• _TASK STATEMENT_
The material below holds the lines to copy: from the one with "Given: Click the word Contact in first row" up to and including the one with "Task: Tap the back arrow to return". Copy them exactly and skip the pictures.

• _RECORDS SHOWN_
= Beginning of Section =

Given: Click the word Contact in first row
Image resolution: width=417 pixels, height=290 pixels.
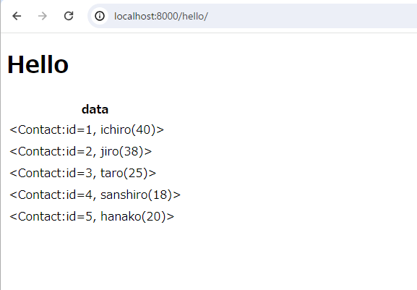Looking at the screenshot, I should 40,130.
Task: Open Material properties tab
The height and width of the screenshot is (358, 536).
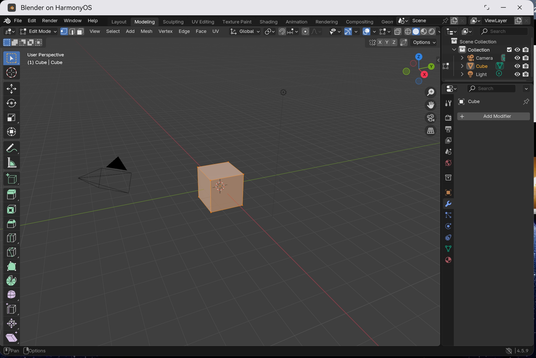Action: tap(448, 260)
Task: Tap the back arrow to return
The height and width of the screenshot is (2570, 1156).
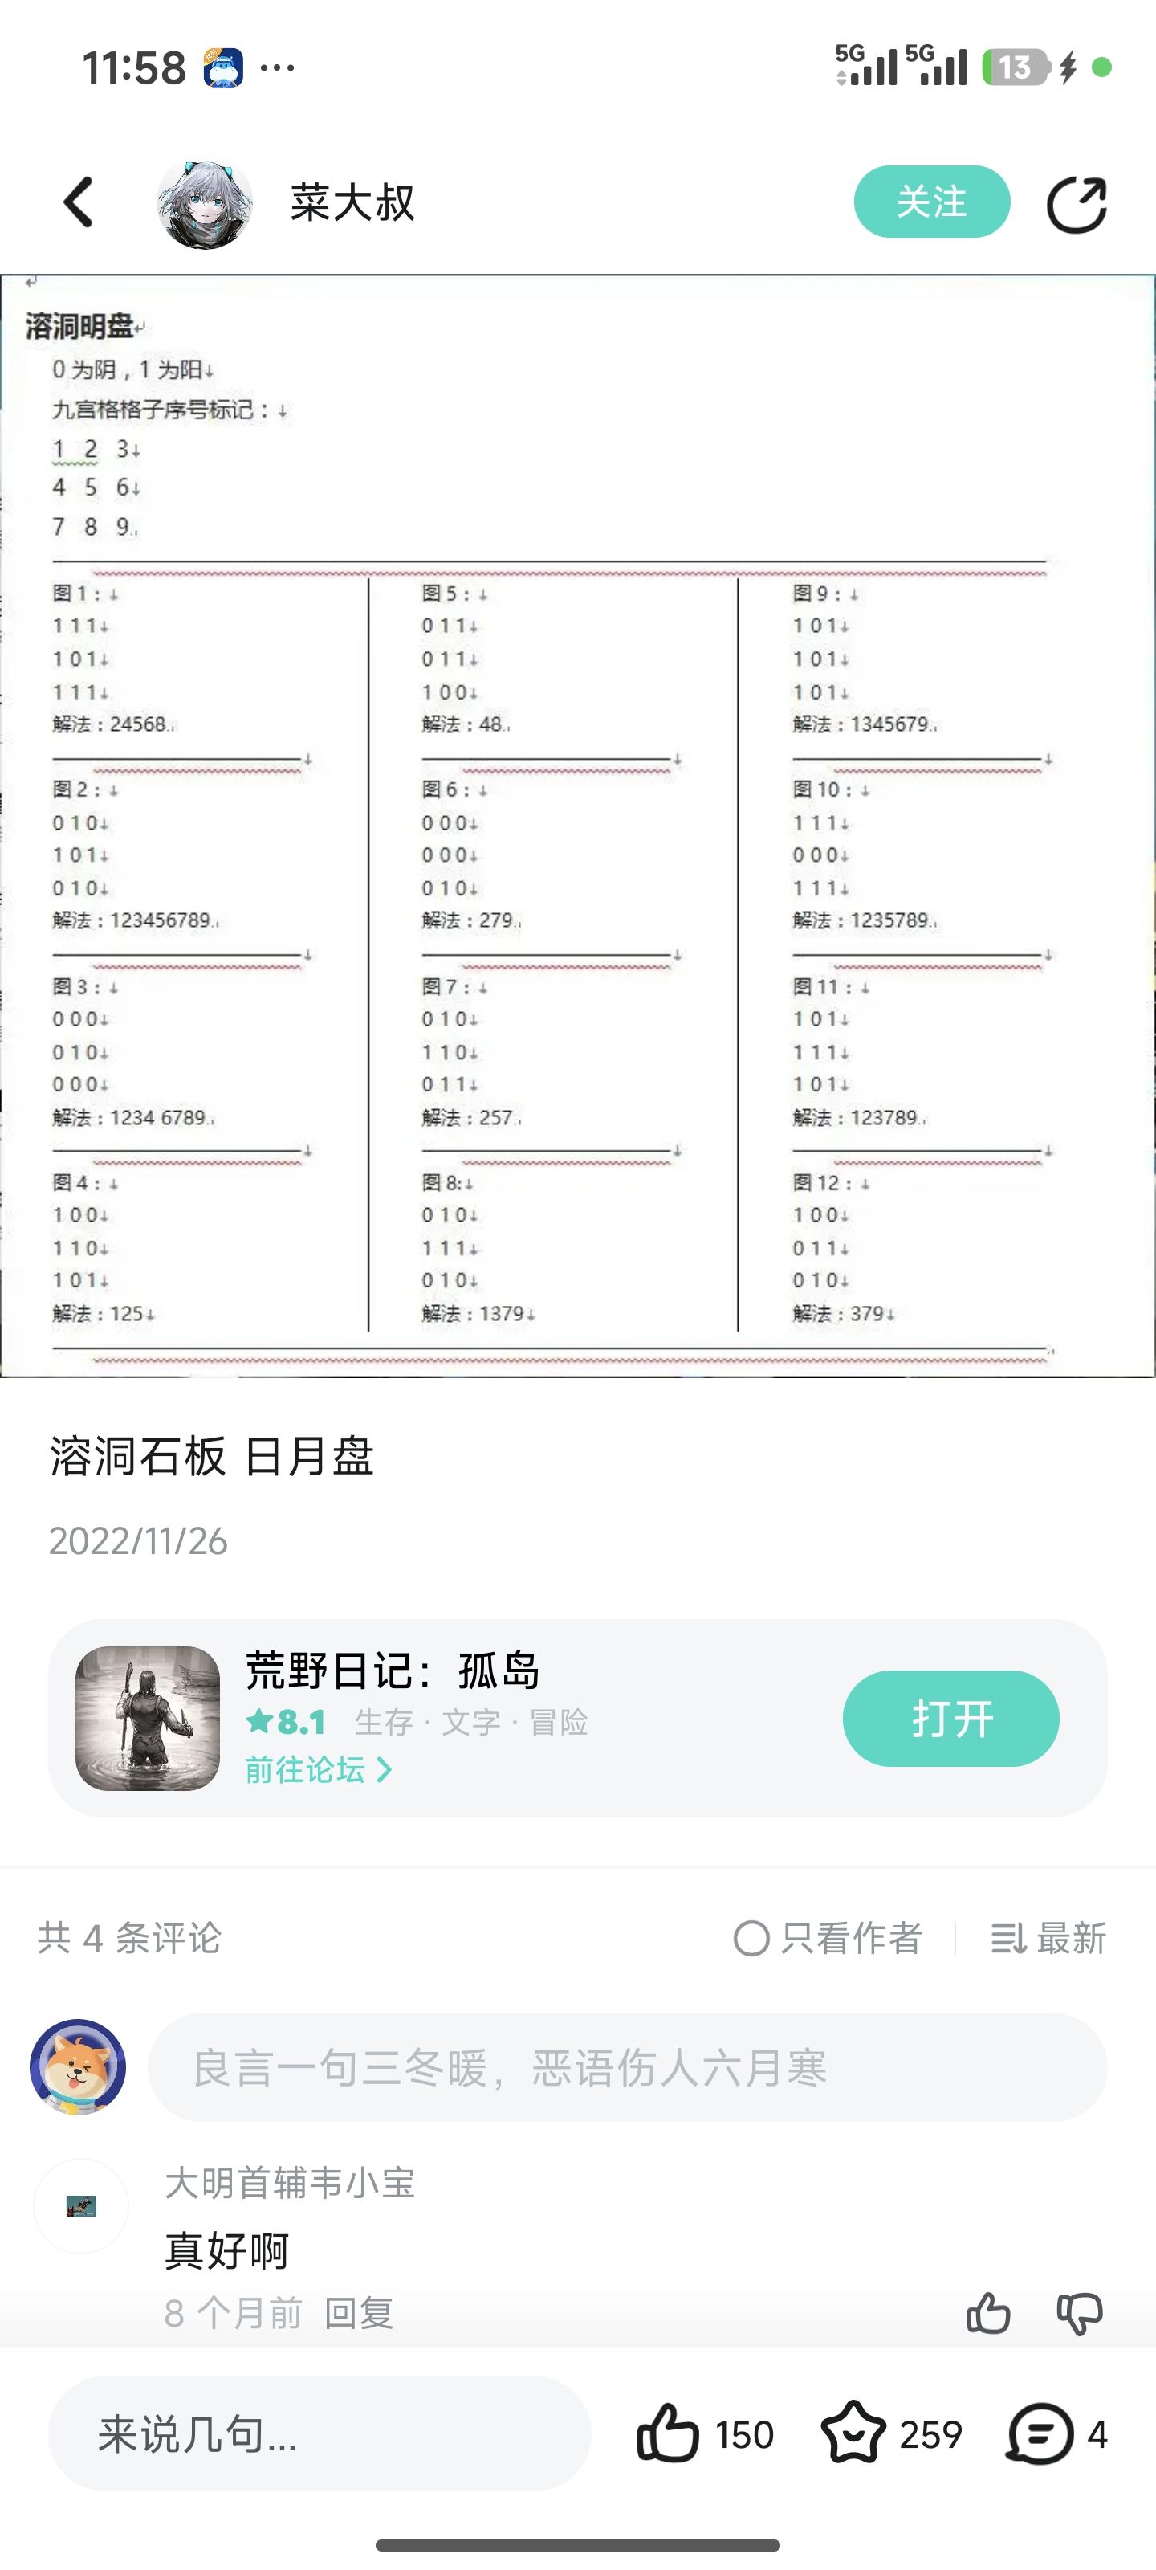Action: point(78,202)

= End of Section =
= Beginning of Section =

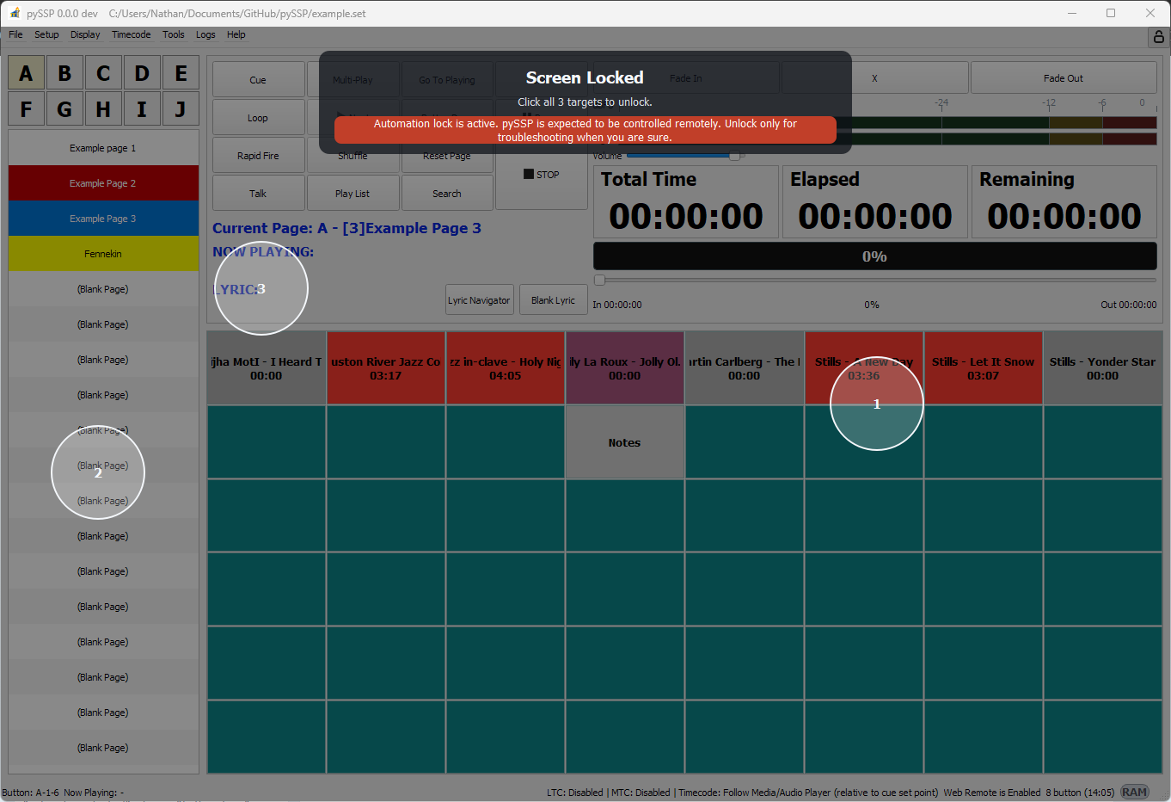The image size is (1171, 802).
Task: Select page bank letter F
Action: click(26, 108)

= End of Section =

• _EXPECTED ANSWER_
Given: Click the word Contact in first row
Image resolution: width=417 pixels, height=290 pixels.
Looking at the screenshot, I should 40,130.
Task: Open Material properties tab
The height and width of the screenshot is (358, 536).
Action: tap(448, 260)
Task: Tap the back arrow to return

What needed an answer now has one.